I medici della clinica di Phr sono stati i primi a capire che qualcosa di orribile accade nel Sinai. «Arrivavano sempre più frequentemente persone con problemi ortopedici, soprattutto registravamo un preoccupante aumento di disturbi ginecologici e richieste d'aborto - spiega il direttore dell'Ong, Ran Cohen -. All'inizio erano casi individuali, adesso è chiaro che è un sistema: almeno un profugo su due riferisce di abusi».
Ed è pure «una questione economica», aggiunge il responsabile dell'Unhcr a Tel Aviv, William Tall. Un enorme giro d'affari. Le tribù nomadi che dal Sudan fino al Sinai truffano, rapiscono, vendono e comprano esseri umani a migliaia. Poliziotti e militari corrotti. E all'arrivo in Israele un bacino di manodopera in nero, con l'ansia di tirare almeno 12 ore di lavoro al giorno per ripagare i debiti del viaggio. Se ai primi migranti estorcevano 2-3 mila dollari, i prezzi del rilascio hanno raggiunto i 20 mila. Senza nessuna garanzia di sopravvivenza. E con una prospettiva di fatica e povertà.

Nella foschia della sera Lewinsky Park, a sud di Tel Aviv, si popola di fantasmi. «Tanti vengono a dormire qui, all'aperto», indica le sagome scure Sara Robinson, di Amnesty International.

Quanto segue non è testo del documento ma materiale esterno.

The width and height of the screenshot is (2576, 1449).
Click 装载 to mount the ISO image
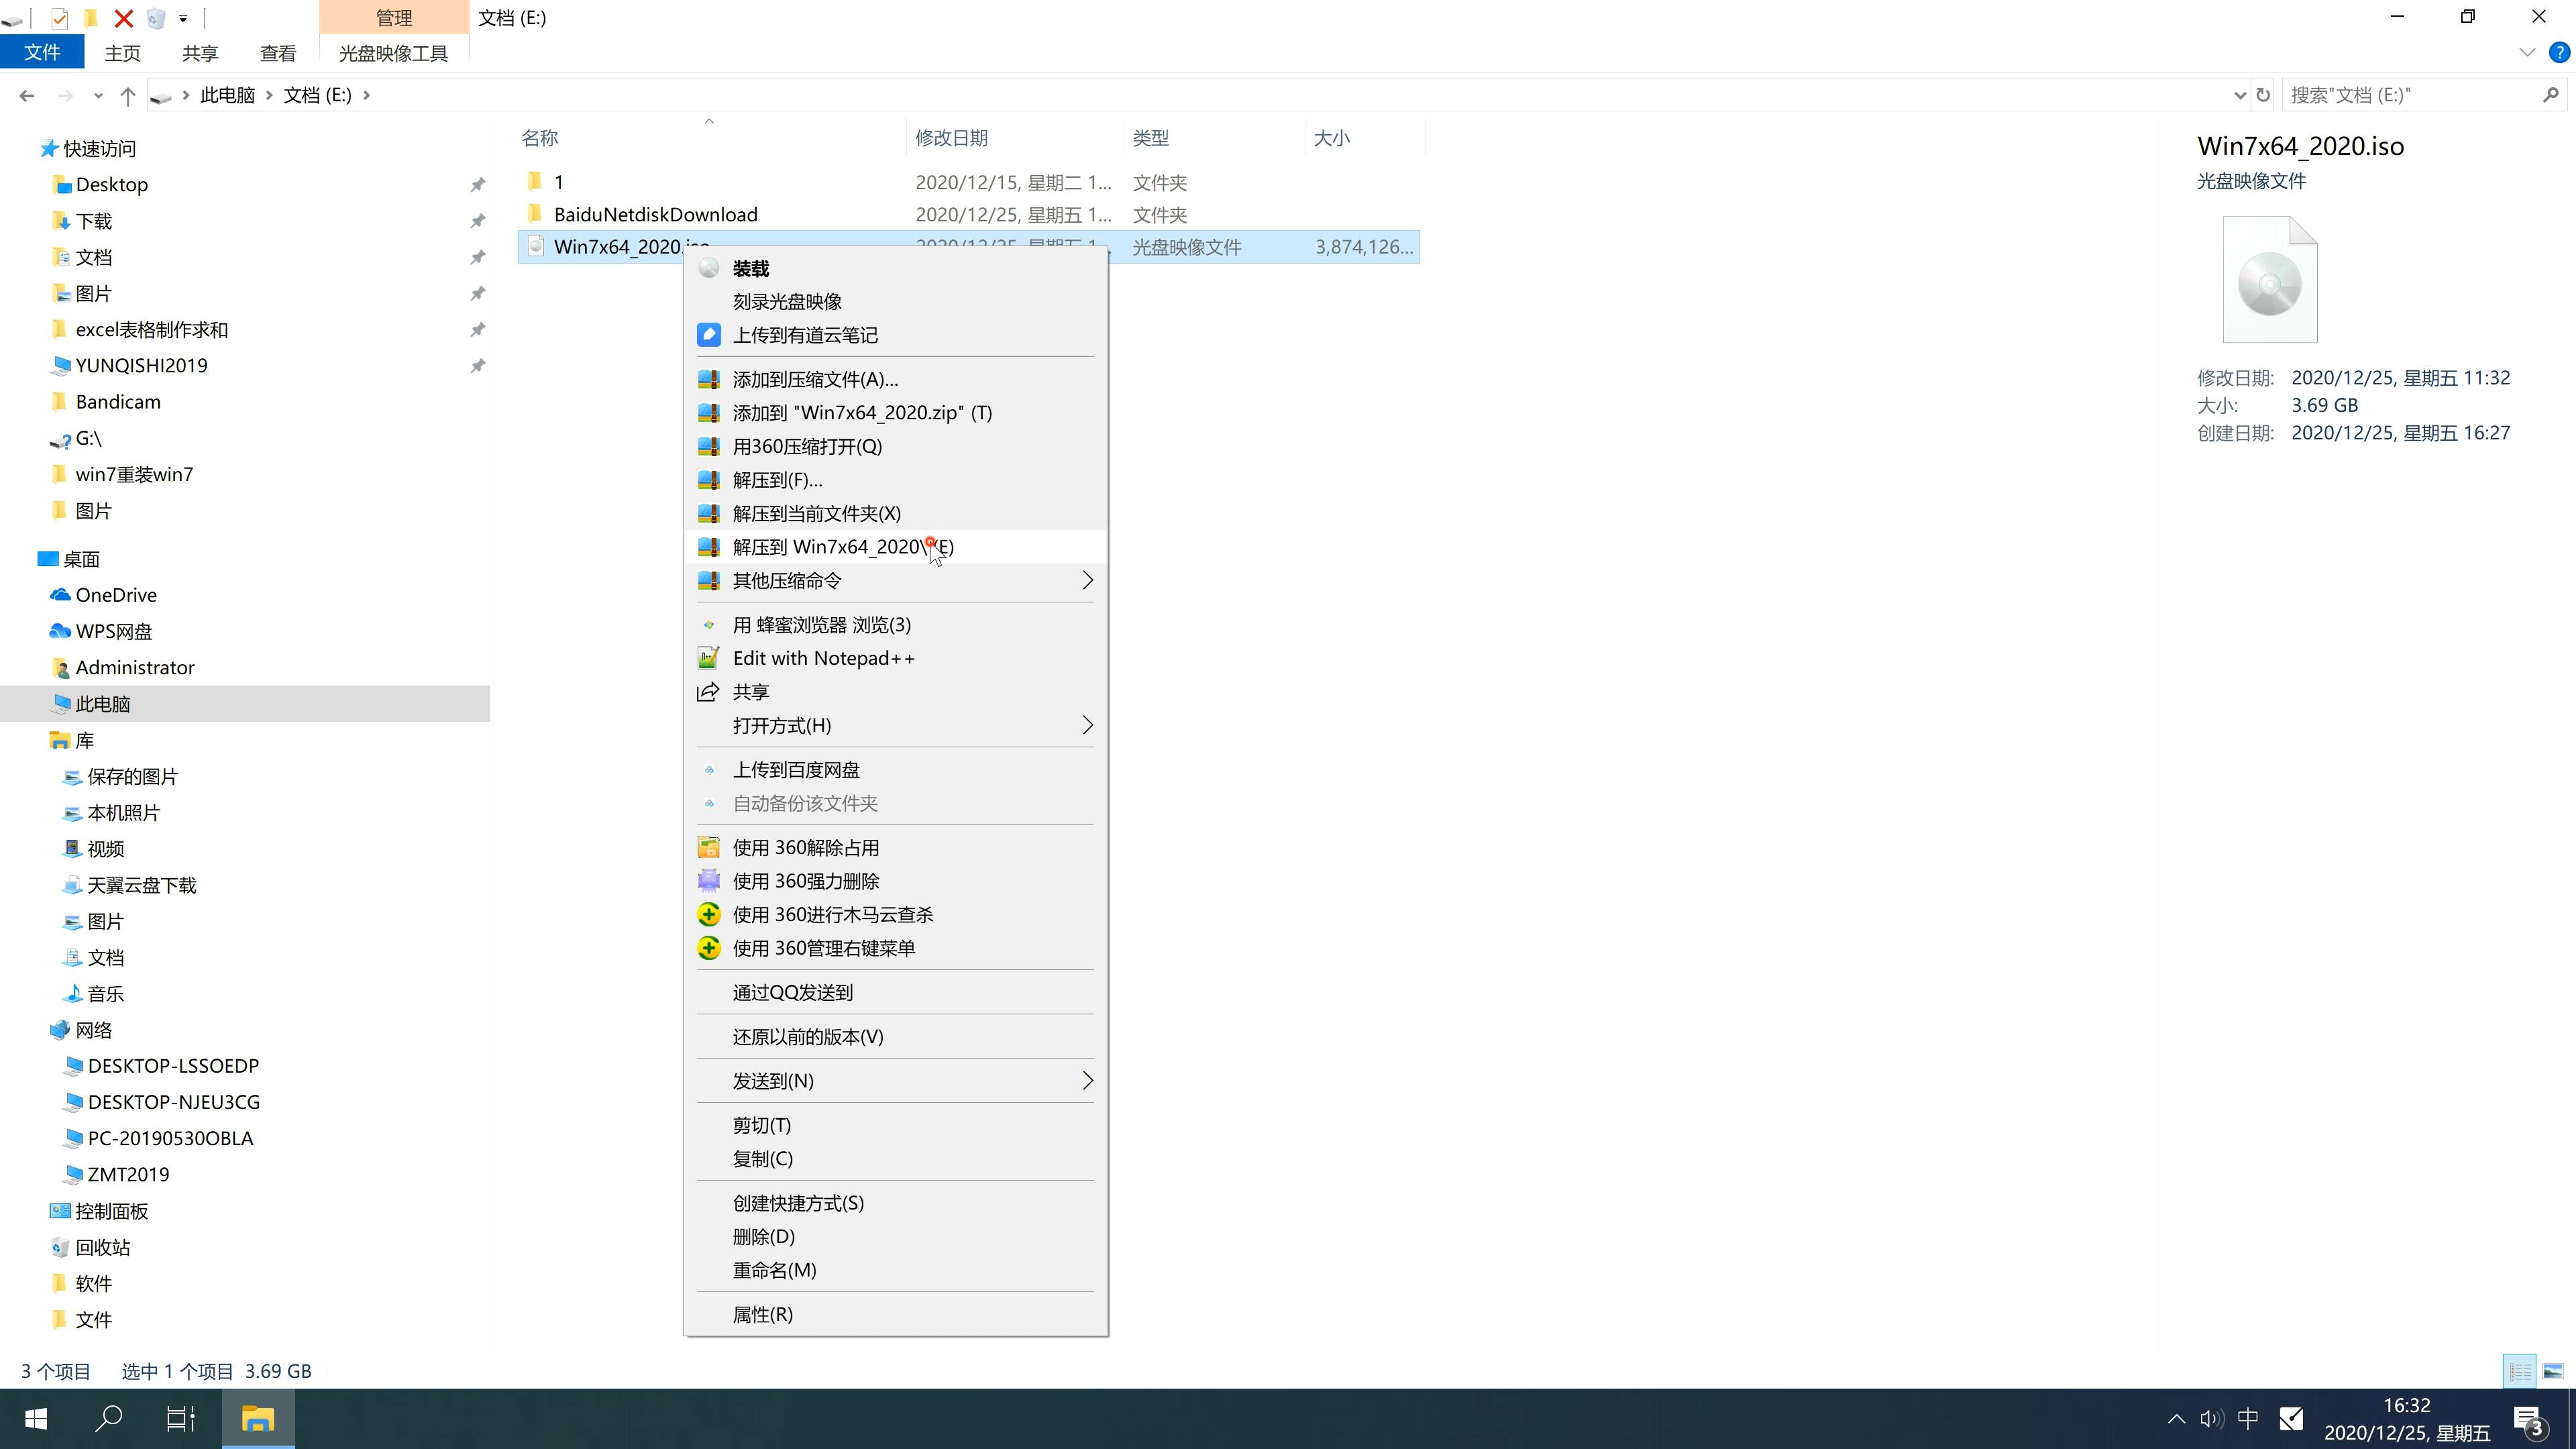click(750, 267)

Israele ha firmato e non ha ratificato la Convenzione di Ginevra sui rifugiati: ne rispetta la spirito, ma è a disagio con un'immigrazione non ebraica che minaccia il delicato equilibrio demografico. Ieri il consiglio dei ministri ha varato uno stanziamento di 160 milioni di dollari per completare la barriera al confine e allargare il centro di detenzione per i clandestini. Sara spiega un meccanismo complicato per cui gli eritrei non hanno status di rifugiati, ma una sorta di «libertà condizionata» da rinnovare periodicamente. Una protezione che però non dà accesso ai diritti.
Un uomo alterato dall'alcol in un bar frequentato da eritrei si lamenta e dice: «Non ci accettano, né ci mandano via».